Perhaps this fondness for traditional life is what inspires Izzet’s love of photography. “I was always drawing pictures of people when I was a child,” he recounts. “After I got my first job I immediately began saving up for a camera.”  Izzet’s extensive collection of photographs demonstrates his eye for evocative portraits of his people, capturing the depth of experience in the folds of an elder’s face and the twinkle of mirth in a child’s bright eyes. His photos document rituals in his community, from weekly religious meetings to holidays and cultural events.
Kisas villagers practice Alevism, a form of Islam which draws from Shia and Sufi influences and is practiced by many Turkish people. The name comes from Ali, the son-in-law of Muhammed, whom the Alevi hold in very high esteem. Alevi women and men pray and worship together, and women are highly respected and encouraged to pursue education. Alevi meet on Thursday evenings for a ritual ceremony known as a cem, which incorporates traditional songs, dances, and representational actions. Many of the songs are hundreds of years old and are accompanied by traditional instruments such as the saz or baglama, a seven-stringed instrument similar to a sitar.

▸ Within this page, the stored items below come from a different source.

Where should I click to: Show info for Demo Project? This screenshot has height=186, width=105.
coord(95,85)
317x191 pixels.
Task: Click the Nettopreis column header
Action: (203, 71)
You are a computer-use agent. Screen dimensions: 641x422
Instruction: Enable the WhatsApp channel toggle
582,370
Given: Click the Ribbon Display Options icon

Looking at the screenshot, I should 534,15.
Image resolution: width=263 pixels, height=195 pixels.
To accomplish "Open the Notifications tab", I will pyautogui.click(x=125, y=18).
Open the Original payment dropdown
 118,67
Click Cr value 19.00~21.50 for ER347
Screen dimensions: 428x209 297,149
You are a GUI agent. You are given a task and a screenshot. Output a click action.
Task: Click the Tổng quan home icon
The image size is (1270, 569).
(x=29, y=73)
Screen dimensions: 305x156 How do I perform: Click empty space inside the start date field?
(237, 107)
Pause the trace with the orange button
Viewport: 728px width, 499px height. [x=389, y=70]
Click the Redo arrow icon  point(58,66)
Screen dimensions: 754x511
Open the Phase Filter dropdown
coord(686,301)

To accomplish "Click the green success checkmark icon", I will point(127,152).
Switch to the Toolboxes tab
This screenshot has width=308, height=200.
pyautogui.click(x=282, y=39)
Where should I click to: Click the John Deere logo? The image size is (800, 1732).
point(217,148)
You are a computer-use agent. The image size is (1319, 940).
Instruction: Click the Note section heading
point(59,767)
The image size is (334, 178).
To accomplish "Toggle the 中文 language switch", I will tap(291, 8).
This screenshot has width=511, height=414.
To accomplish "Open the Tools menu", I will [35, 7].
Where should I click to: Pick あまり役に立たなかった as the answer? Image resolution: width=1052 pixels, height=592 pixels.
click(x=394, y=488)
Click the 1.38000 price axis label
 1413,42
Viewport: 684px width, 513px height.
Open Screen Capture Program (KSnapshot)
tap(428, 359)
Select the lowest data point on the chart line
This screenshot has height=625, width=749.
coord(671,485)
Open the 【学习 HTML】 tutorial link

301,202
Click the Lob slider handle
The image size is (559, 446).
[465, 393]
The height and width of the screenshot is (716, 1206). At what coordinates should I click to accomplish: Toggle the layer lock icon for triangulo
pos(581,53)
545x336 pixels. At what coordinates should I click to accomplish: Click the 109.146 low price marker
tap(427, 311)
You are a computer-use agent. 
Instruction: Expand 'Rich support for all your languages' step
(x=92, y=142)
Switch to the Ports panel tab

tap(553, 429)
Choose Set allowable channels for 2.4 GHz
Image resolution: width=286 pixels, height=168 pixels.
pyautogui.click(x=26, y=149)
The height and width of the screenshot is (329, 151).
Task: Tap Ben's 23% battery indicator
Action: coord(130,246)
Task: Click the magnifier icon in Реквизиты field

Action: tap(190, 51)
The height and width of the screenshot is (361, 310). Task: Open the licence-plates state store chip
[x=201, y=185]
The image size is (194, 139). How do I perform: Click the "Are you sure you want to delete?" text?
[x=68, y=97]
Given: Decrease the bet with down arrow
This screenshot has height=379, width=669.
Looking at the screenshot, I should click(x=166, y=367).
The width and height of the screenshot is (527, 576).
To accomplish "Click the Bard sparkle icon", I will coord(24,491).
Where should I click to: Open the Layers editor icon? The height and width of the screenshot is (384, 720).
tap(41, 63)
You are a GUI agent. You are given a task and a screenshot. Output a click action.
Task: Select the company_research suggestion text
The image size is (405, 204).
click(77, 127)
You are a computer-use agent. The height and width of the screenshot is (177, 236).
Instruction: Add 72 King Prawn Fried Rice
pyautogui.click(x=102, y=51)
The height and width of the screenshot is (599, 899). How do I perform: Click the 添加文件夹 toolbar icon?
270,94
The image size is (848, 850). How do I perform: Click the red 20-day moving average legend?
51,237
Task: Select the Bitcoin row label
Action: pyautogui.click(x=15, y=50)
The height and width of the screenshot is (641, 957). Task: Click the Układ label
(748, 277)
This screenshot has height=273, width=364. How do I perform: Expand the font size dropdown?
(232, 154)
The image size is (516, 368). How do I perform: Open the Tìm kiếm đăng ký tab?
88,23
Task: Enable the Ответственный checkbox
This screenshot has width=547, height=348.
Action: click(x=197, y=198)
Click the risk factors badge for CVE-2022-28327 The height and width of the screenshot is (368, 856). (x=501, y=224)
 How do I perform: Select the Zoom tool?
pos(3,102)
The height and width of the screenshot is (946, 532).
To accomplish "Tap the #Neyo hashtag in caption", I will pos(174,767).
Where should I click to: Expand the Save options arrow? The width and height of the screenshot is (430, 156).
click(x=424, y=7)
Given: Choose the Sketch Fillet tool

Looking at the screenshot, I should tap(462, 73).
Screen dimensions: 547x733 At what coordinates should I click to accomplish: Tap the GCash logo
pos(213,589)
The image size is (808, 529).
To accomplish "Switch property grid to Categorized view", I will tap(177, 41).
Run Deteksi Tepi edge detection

abraham-path---david-landis-208Entering the Aran family home in Kisas is like entering a gentle oasis of peace. Step from the dusty streets into the softly carpeted hallway and strains of Mozart caress your ears. “Music is very important to our family and our community,” said Izzet. He plays the baglama and guitar, and his daughter has a lovely, clear singing voice; she feels as comfortable singing traditional Alevi hymns as she does singing Greenday and Pink songs.

One traditional Alevi nafe or “hymn” says:

“Look at 73 different people in the same way,

God loves and created them all, so don’t say anything against them.”

Another Alevi saying states that “the greatest holy book to be read is a human being.” The Aran family embodies these values with their open hospitality and their acceptance of and curiosity about the diverse visitors who stay in their home. Izzet says that his work with historical sites reminds him constantly that “nothing lasts forever, that riches and belongings are only temporal.” For Izzet and his family, the most important parts of life are the intangible and spiritual aspects, like friendship, community, music, and sharing their way of life with others.